*Text extract:*
>> start
Insofar as the process of the invention is carried out with use of an absorber of electromagnetic radiation, where the absorber is applied to the corresponding surfaces of the thinner thermoplastic foam sheets which are thermally welded to one another, another advantage is considered to be that the permeability of the at least two-layer thermoplastic foam sheets to radiation is per se reduced, and/or the thermal conductivity performance can be improved. Thermal conductivity can be reduced by up to 10% in comparison with conventional sheets where no absorber of electromagnetic radiation is used. A reduction of thermal conductivity means a (thermal) insulation effect.

The process of the invention for the production of an at least two-layer thermoplastic foam sheet is defined in more detail below.
>> end
*Exercise task 1:*
According to the foam sheet text, by how much can thermal conductivity be reduced compared with conventional sheets that use no absorber of electromagnetic radiation?
*Exercise task 2:*
Rewrite the foam sheet text starting with "Insofar as the" and going on through "more detail below.", changing "absorber" to "absorbing agent" each time it appears.
The listing has no connection to the foam sheet text.

*Supplied information:*
>> start
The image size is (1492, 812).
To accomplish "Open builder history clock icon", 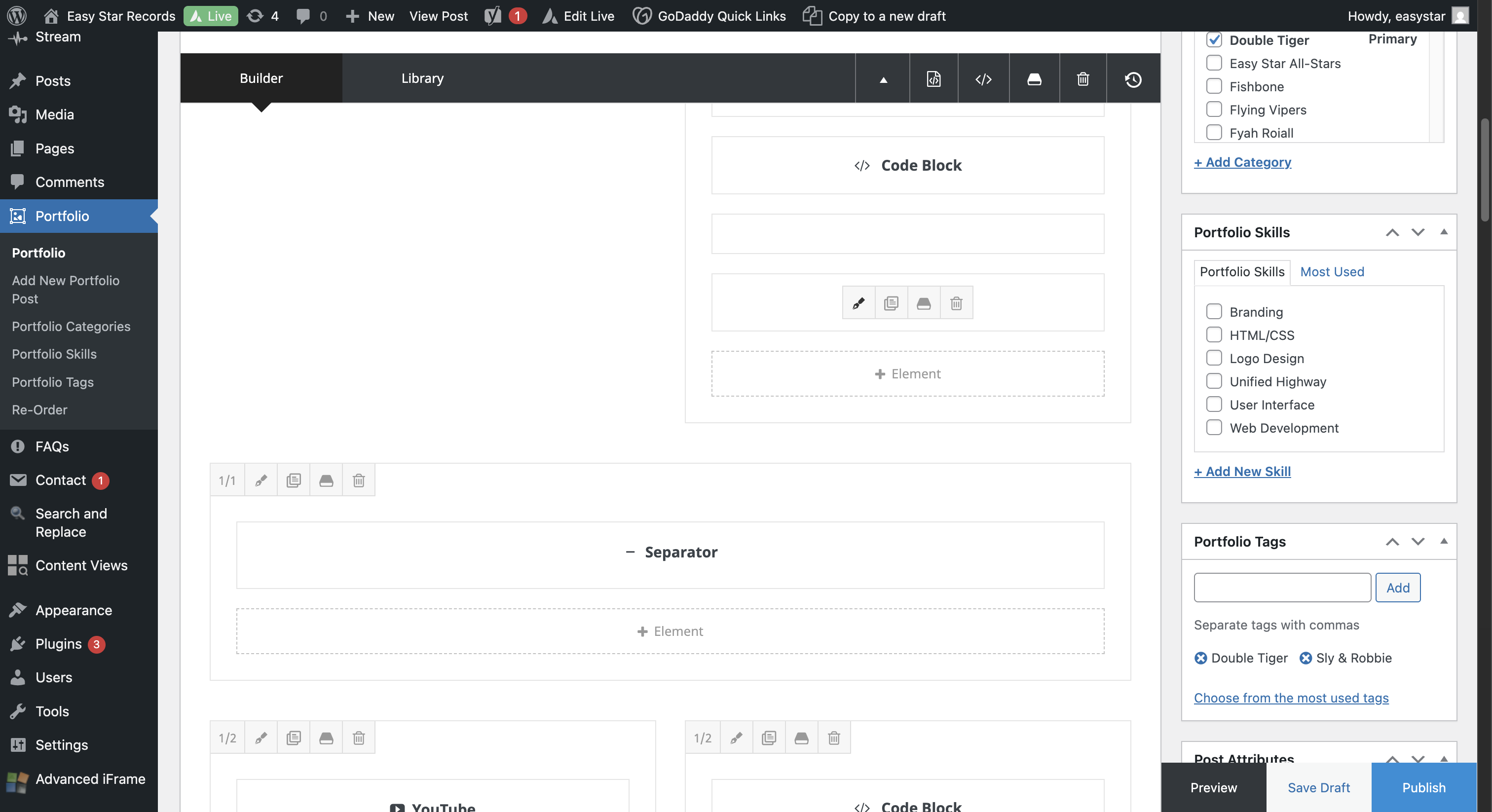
>> end
*Complete response 1:*
By up to 10%.

*Complete response 2:*
Insofar as the process of the invention is carried out with use of an absorbing agent of electromagnetic radiation, where the absorbing agent is applied to the corresponding surfaces of the thinner thermoplastic foam sheets which are thermally welded to one another, another advantage is considered to be that the permeability of the at least two-layer thermoplastic foam sheets to radiation is per se reduced, and/or the thermal conductivity performance can be improved. Thermal conductivity can be reduced by up to 10% in comparison with conventional sheets where no absorbing agent of electromagnetic radiation is used. A reduction of thermal conductivity means a (thermal) insulation effect.

The process of the invention for the production of an at least two-layer thermoplastic foam sheet is defined in more detail below.